= WHAT YOU SHOULD DO =
For the listing below, give the number of lines that include "agent" and add nothing to it.

★ ★ ★

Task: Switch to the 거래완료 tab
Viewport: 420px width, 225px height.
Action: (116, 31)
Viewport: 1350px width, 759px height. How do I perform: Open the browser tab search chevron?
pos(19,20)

★ ★ ★

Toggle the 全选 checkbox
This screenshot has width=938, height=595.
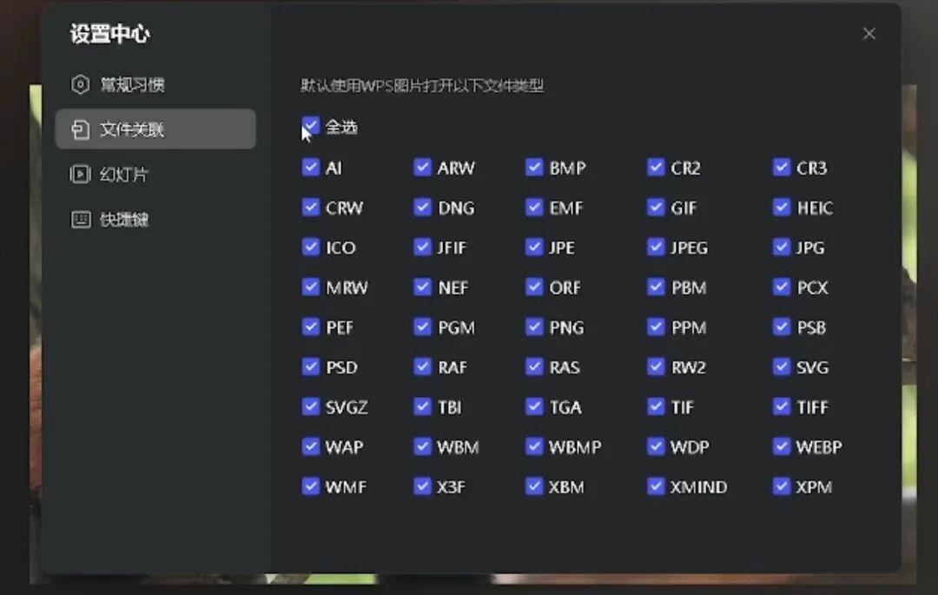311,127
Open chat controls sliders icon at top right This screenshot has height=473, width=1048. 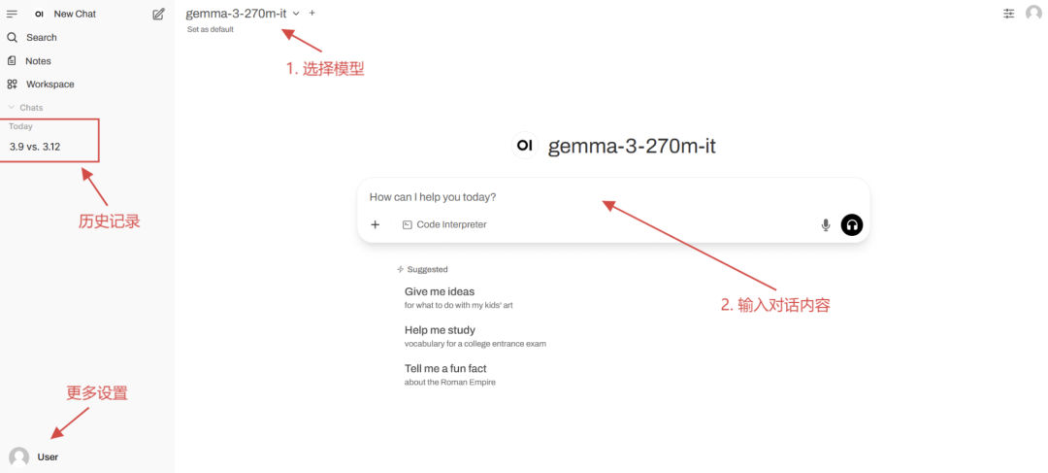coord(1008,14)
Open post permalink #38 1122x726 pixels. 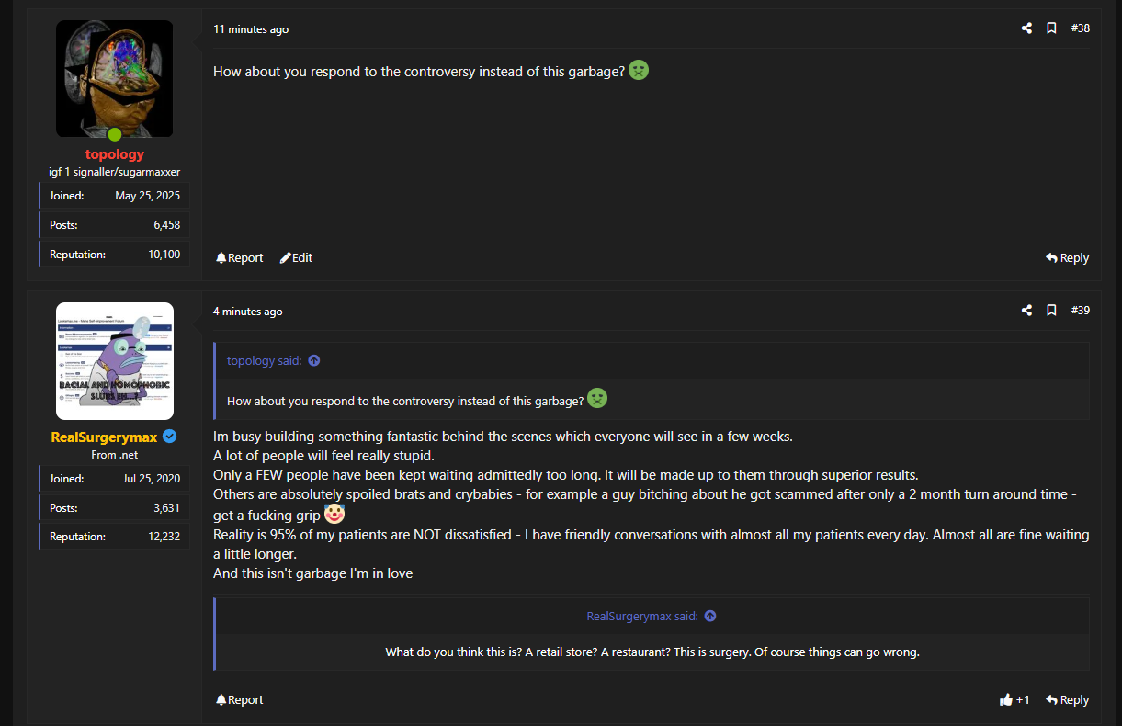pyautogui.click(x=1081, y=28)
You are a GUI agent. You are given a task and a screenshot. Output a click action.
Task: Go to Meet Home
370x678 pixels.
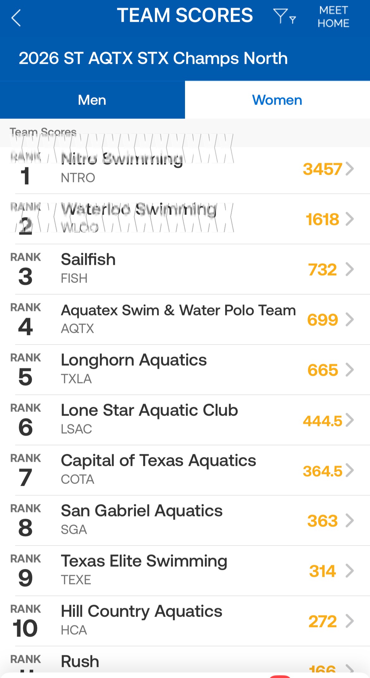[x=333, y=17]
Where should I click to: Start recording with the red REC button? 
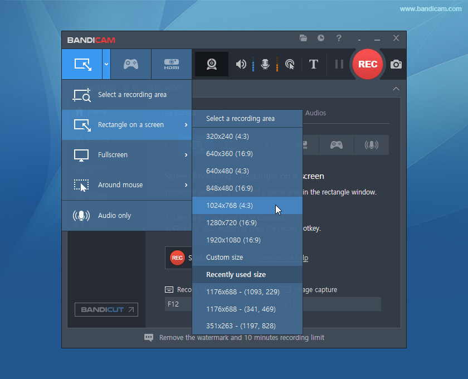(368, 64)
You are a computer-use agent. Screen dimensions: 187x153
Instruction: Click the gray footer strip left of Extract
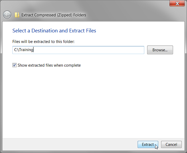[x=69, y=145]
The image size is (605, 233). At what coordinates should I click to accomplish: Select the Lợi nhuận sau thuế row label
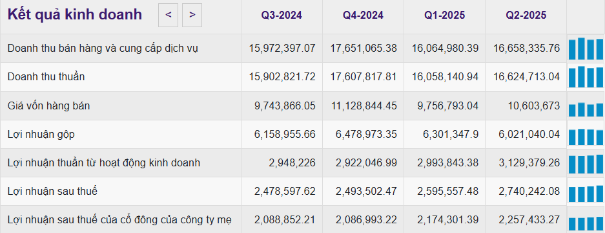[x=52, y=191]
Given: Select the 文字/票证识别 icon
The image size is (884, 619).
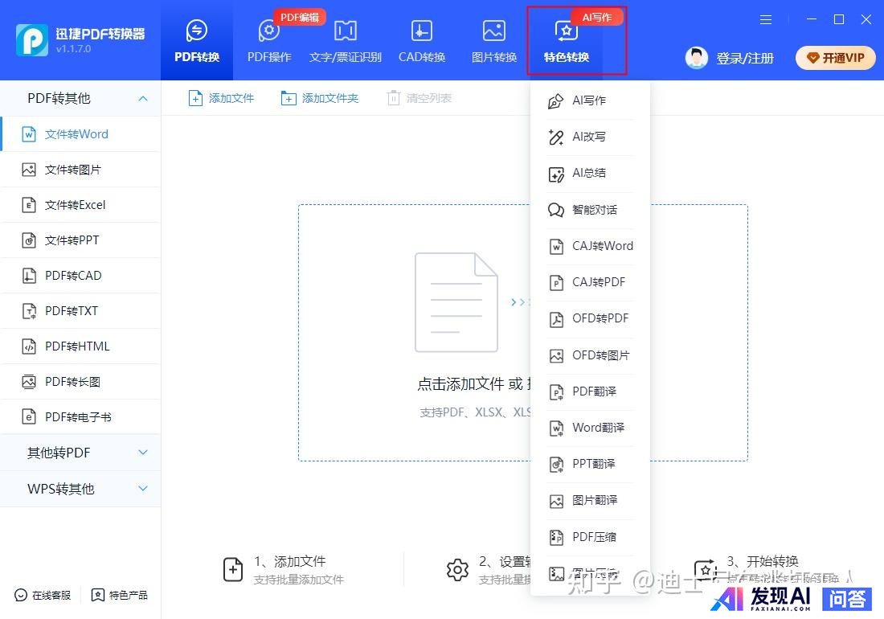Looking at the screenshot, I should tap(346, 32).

★ ★ ★

= ANSWER SECTION =
2